Collected data entries
------------------------------------------------------------
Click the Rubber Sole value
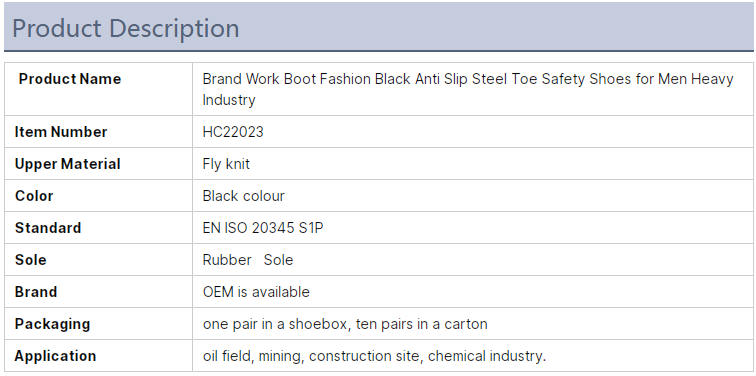 coord(248,260)
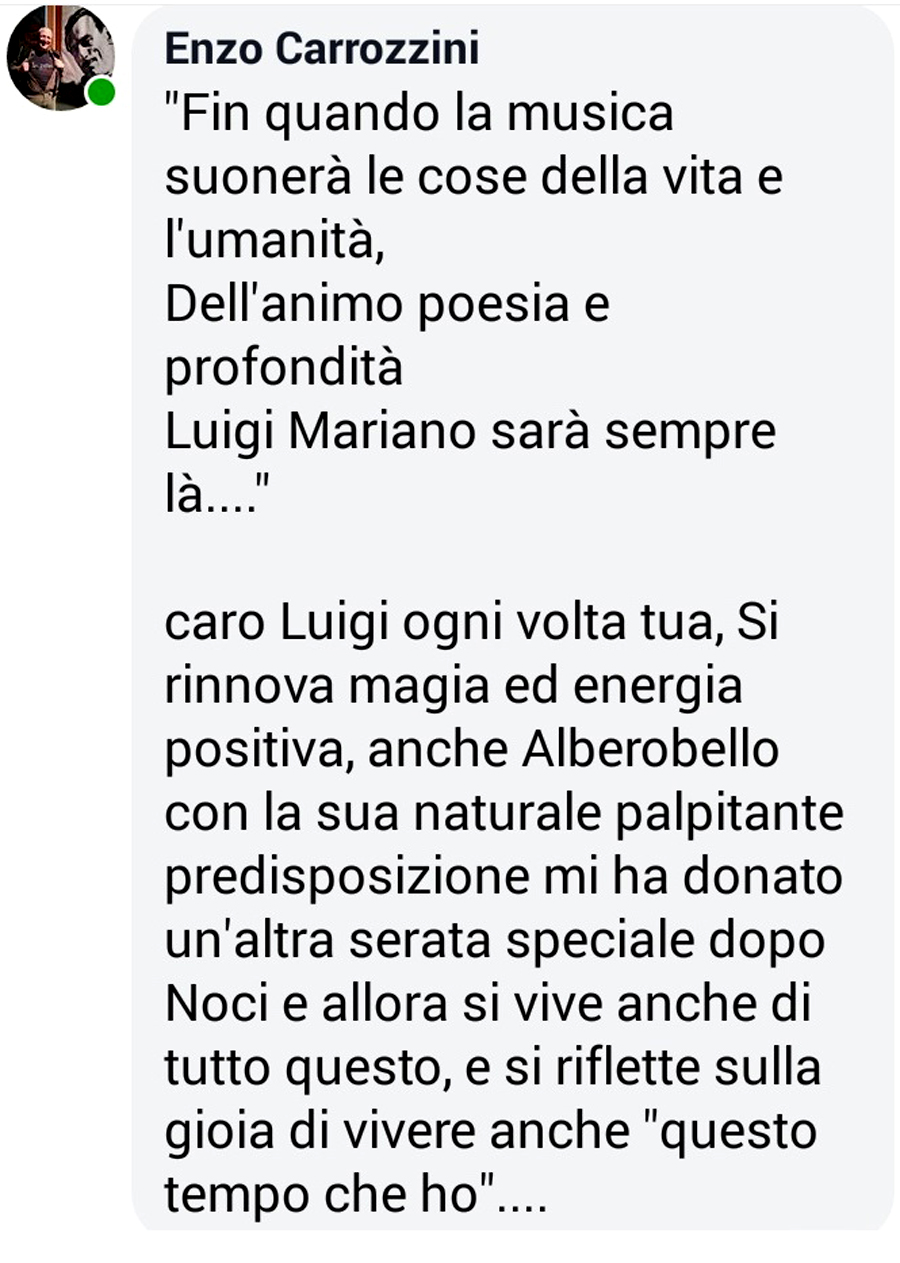Click the blank gap between the two paragraphs
The image size is (900, 1263).
(x=510, y=560)
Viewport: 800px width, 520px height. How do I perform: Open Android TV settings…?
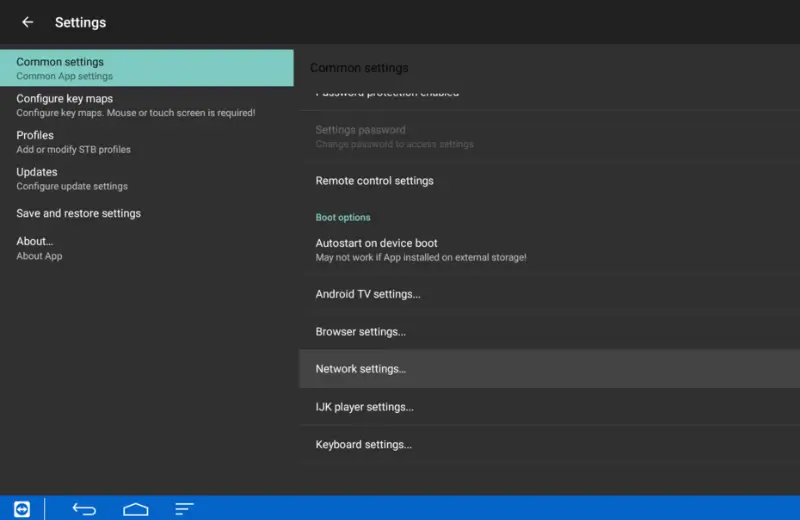pyautogui.click(x=548, y=294)
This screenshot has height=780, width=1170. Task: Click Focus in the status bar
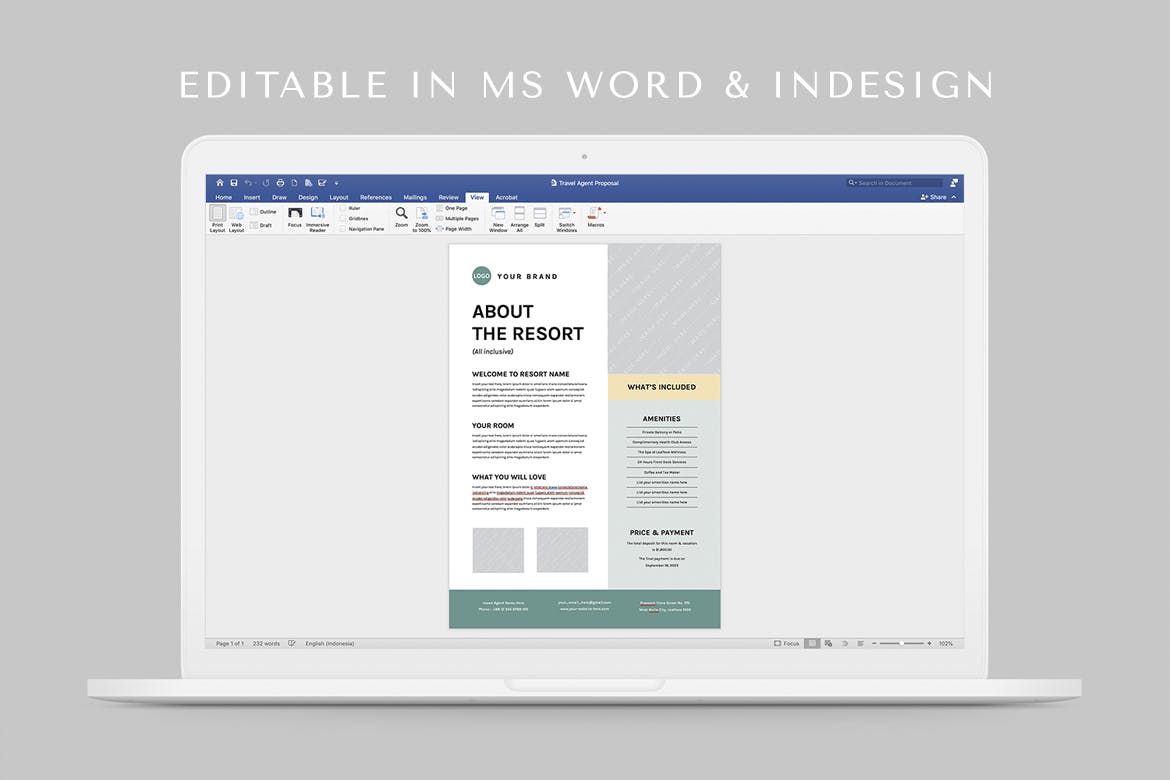tap(787, 643)
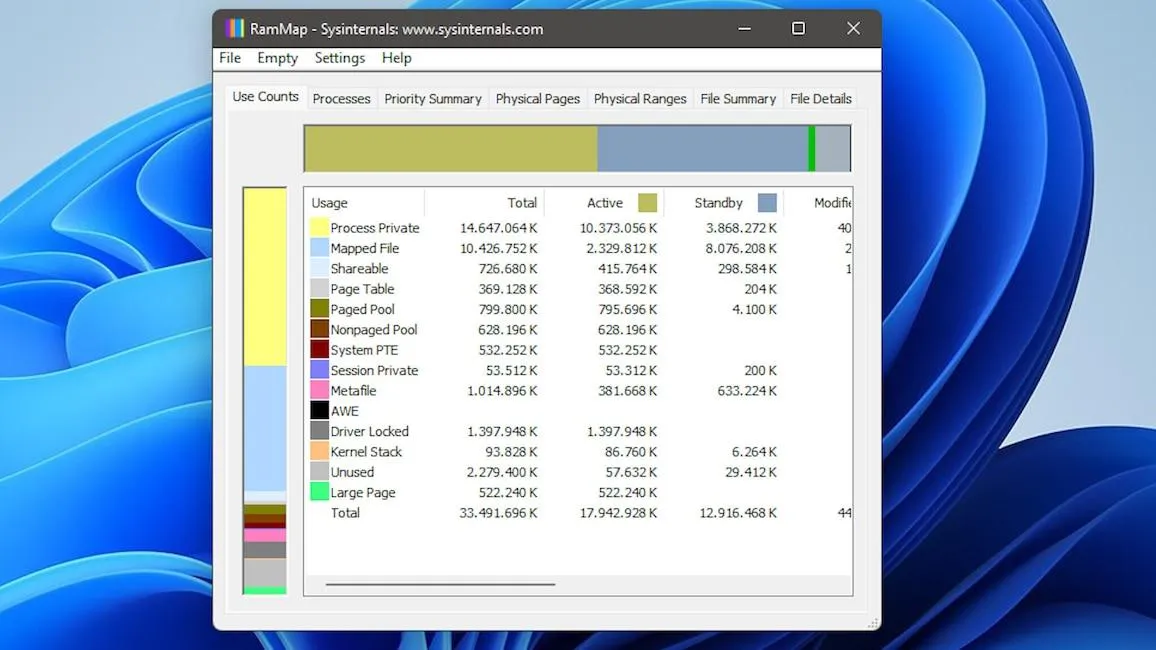Click the Active column color indicator
The image size is (1156, 650).
647,203
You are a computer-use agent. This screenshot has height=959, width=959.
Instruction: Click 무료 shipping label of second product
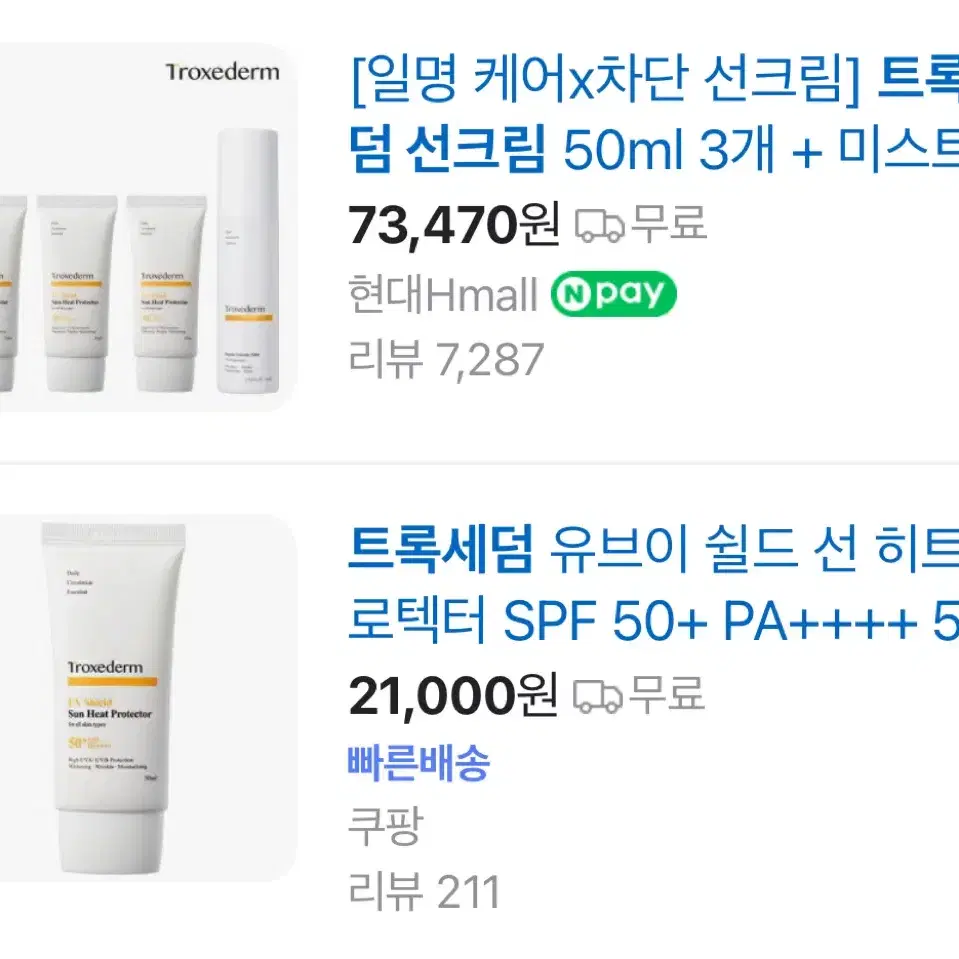point(667,694)
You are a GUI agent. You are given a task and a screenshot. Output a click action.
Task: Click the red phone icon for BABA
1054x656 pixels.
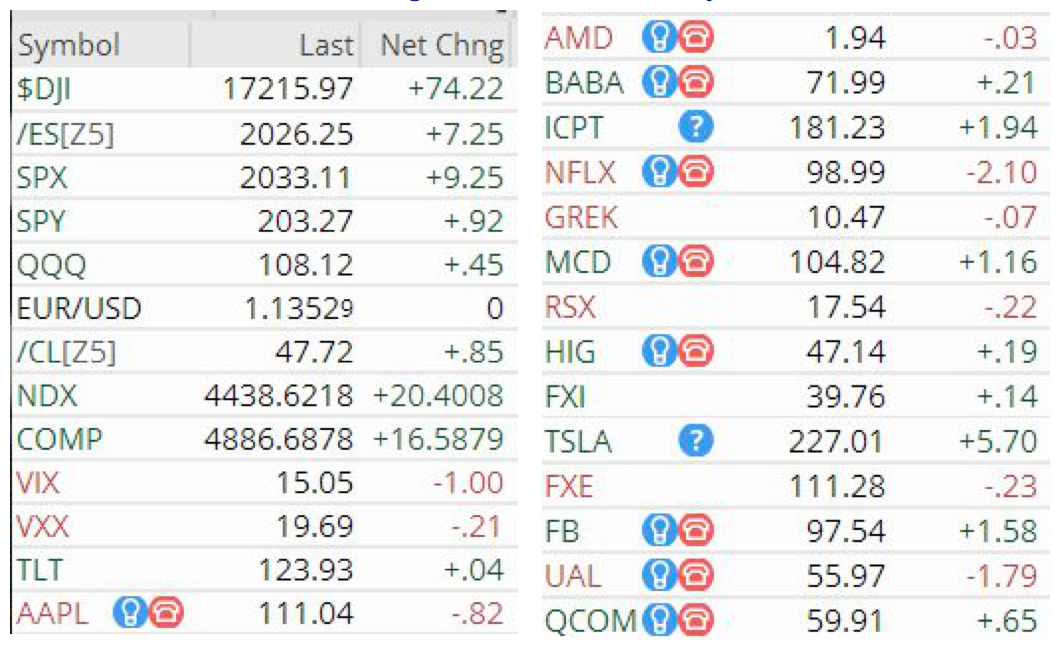click(x=696, y=81)
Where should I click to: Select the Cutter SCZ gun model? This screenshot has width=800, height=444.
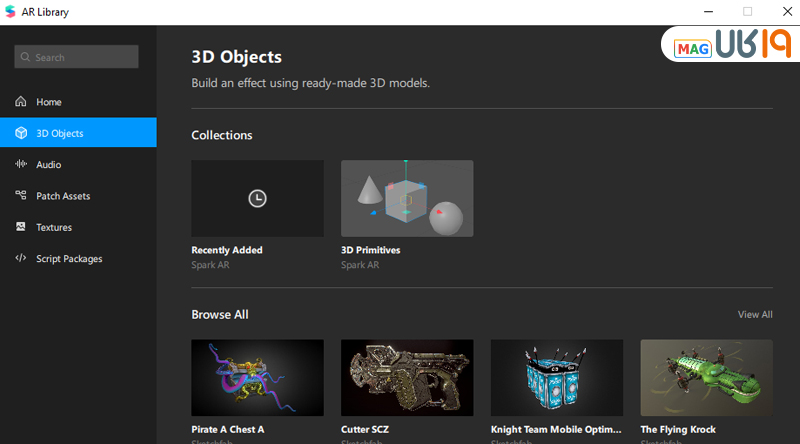click(407, 377)
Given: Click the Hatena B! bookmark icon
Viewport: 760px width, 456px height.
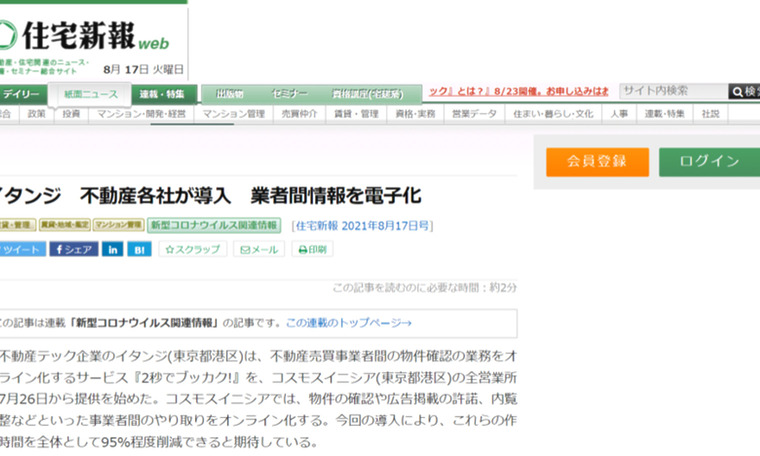Looking at the screenshot, I should (x=139, y=249).
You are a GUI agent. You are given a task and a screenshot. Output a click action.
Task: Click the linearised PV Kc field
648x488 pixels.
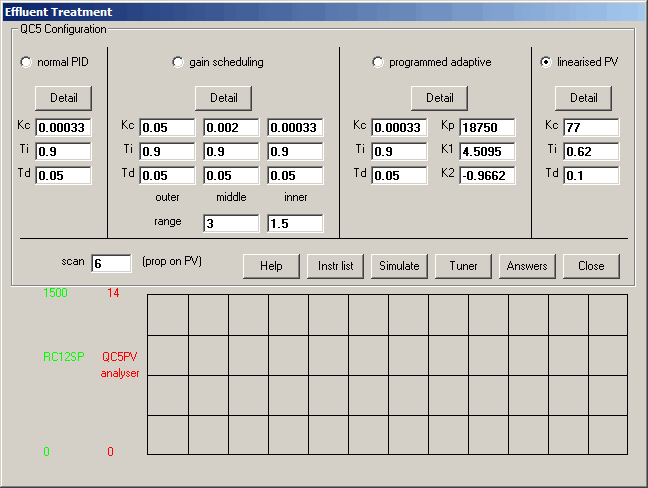[590, 128]
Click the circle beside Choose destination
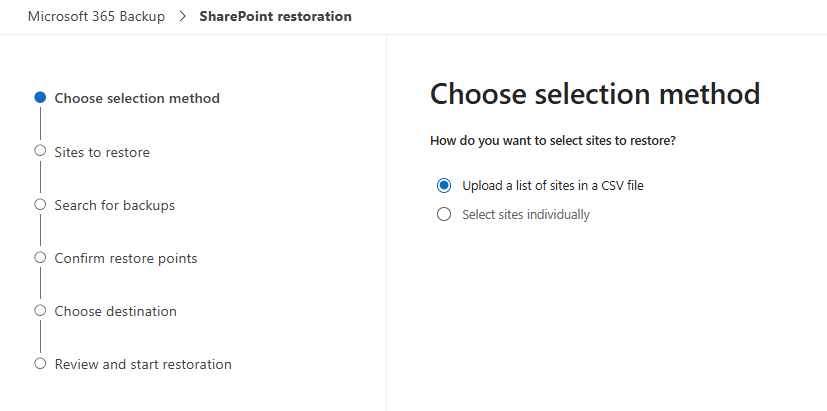827x411 pixels. click(40, 310)
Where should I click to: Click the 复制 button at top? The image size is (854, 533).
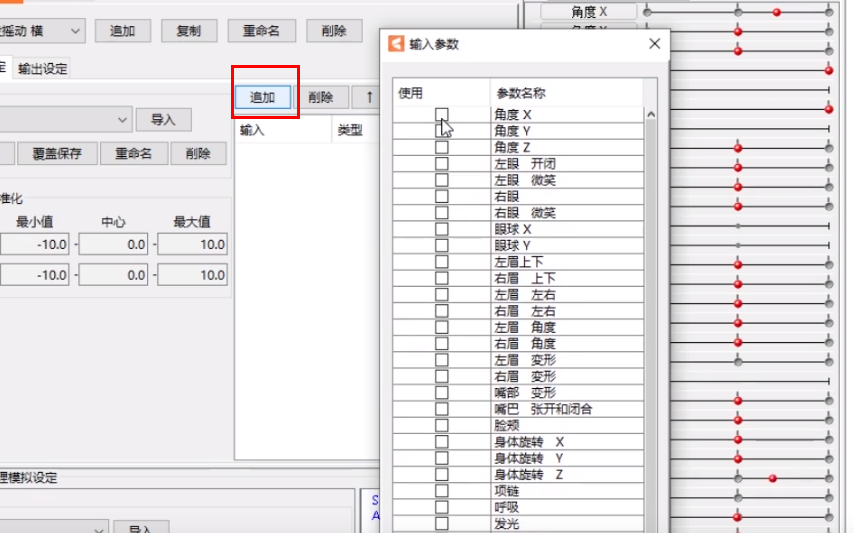pos(189,31)

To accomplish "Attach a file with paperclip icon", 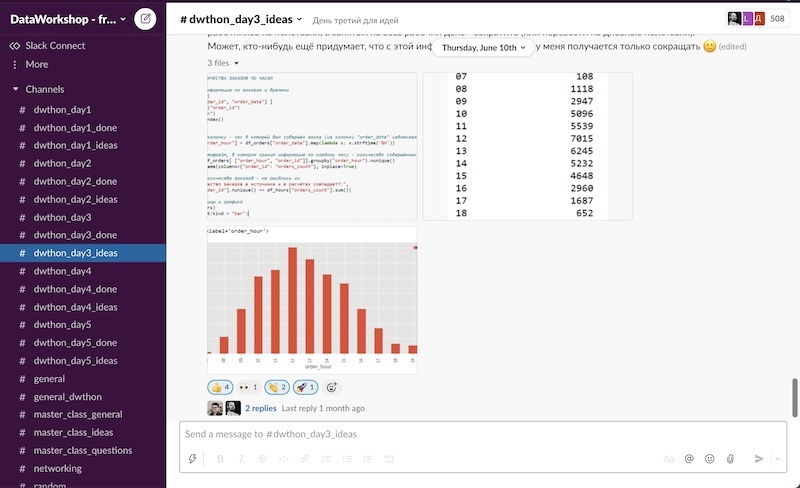I will click(730, 459).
------------------------------------------------------------
Only the lines above starting with the line with "This screenshot has height=780, width=1170." and going on through the line with "You are a computer-use" belong in the answer; repeat them exactly, minus any picture.

## [The completed task]
This screenshot has height=780, width=1170. Task: Click Focus in the status bar
tap(787, 643)
Click the Active column color indicator
The image size is (1156, 650).
647,203
You are a computer-use agent. This screenshot has height=959, width=959.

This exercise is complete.